Grief over young teacher’s killing by PKK terrorists in SE Türkiye remains fresh


The grief that came with the death of a young music teacher who was killed in a PKK terror attack in 2017 in southeastern Türkiye remains fresh.

Senay Aybuke Yalcin, 22, succumbed to her wounds after a brazen attack targeting the car of the Kozluk region mayor in the Batman province on June 9, 2017. She was traveling in a minibus that was part of the convoy.

Father Sadik Yalcin told Anadolu Agency about his grief.

There is a great fight against terrorism in Türkiye, Yalcin said, adding: “The eradication of the traitors would of course please us as a nation.
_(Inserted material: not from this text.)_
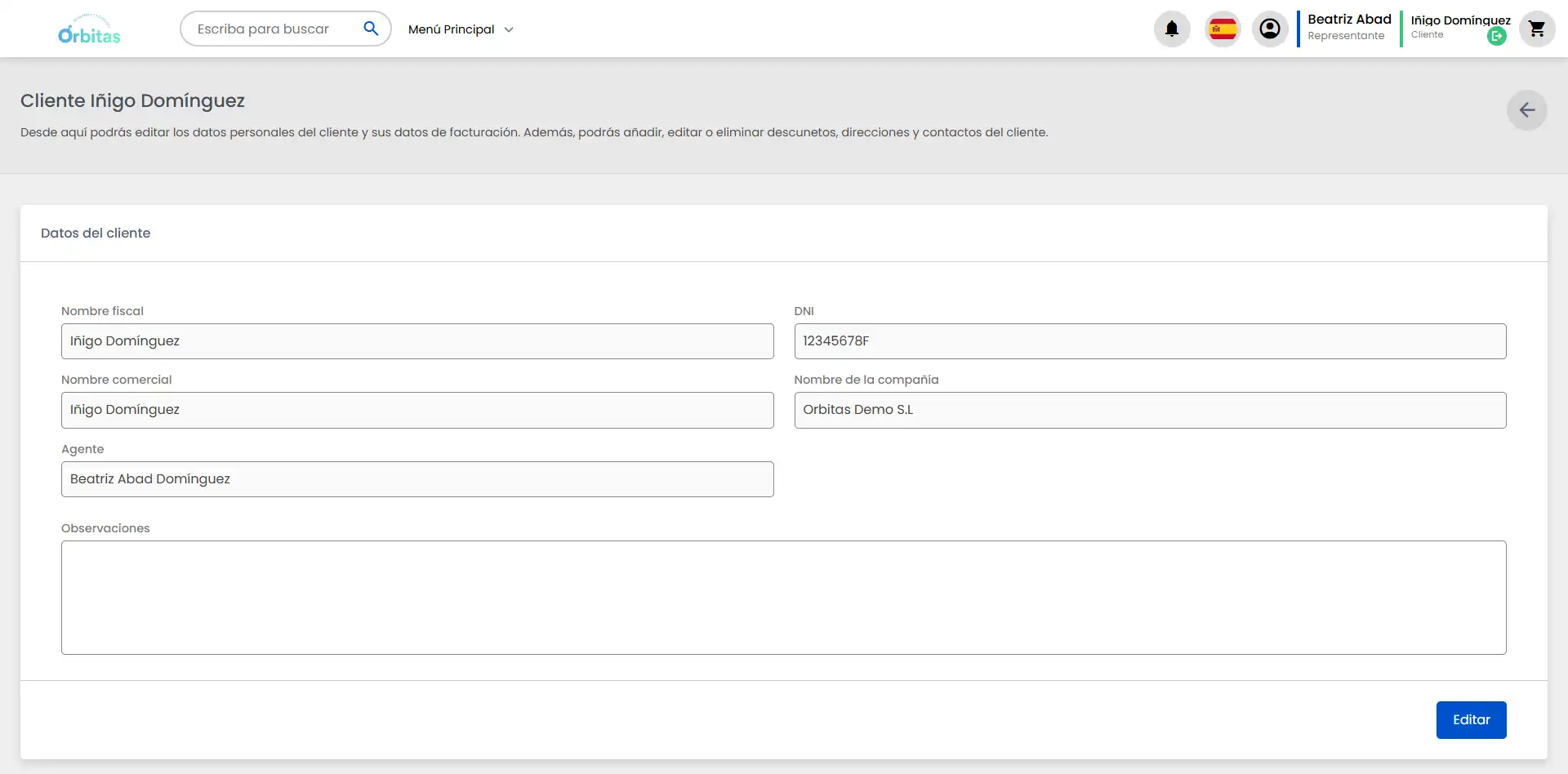
Task: Click the Nombre de la compañía field
Action: (x=1150, y=410)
“Our soldiers, security forces, the political authority, Interior Minister Suleyman Soylu, and other institutions have devoted themselves to clearing (the country) of them (the terrorists) as much as possible.”

He also stressed that the state and the nation have always cared about the passing of her daughter and owned her memory.

The perpetrator of the attack was neutralized in March 2018 by Turkish security forces.

In its more than 35-year terror campaign against Türkiye, the PKK – listed as a terrorist organization by Türkiye, the US, and EU – has been responsible for the deaths of over 40,000 people, including women, children, and infants.

​​​​Remembered fondly at her school

The longing for the young teacher increases day by day, with her school named after her and her photos hung on the school’s walls.

Speaking to Anadolu Agency, Mehmet Nezir Sevim, the director of national education at Batman’s Kozluk district, said they have been in grief since her killing.

“Teacher Aybuke was a colleague with her beautiful personality and professional qualifications.

“Every year, on the anniversary of her martyrdom, her memory is kept alive,” Sevim said, adding that the name of the teacher is kept alive not only in Kozluk and Batman, but also in different parts of Türkiye.

Nazmi Altuner, the principal of Martyr Senay Aybuke Yalcin Anatolian High School, said: “She was the first music teacher in our school, we did not have a music class. She brought many musical instruments to the school with her own means.”

“She developed the students’ interest in music. Students loved music thanks to her.

“We have not forgotten Aybuke, we will not forget her, and we will not allow her to be forgotten,” Altuner added.

Dilan Ogurlu, a 10th-grade student, said she is proud to be a student at the school where teacher Aybuke worked.

*Writing by Seda Sevencan in Istanbul.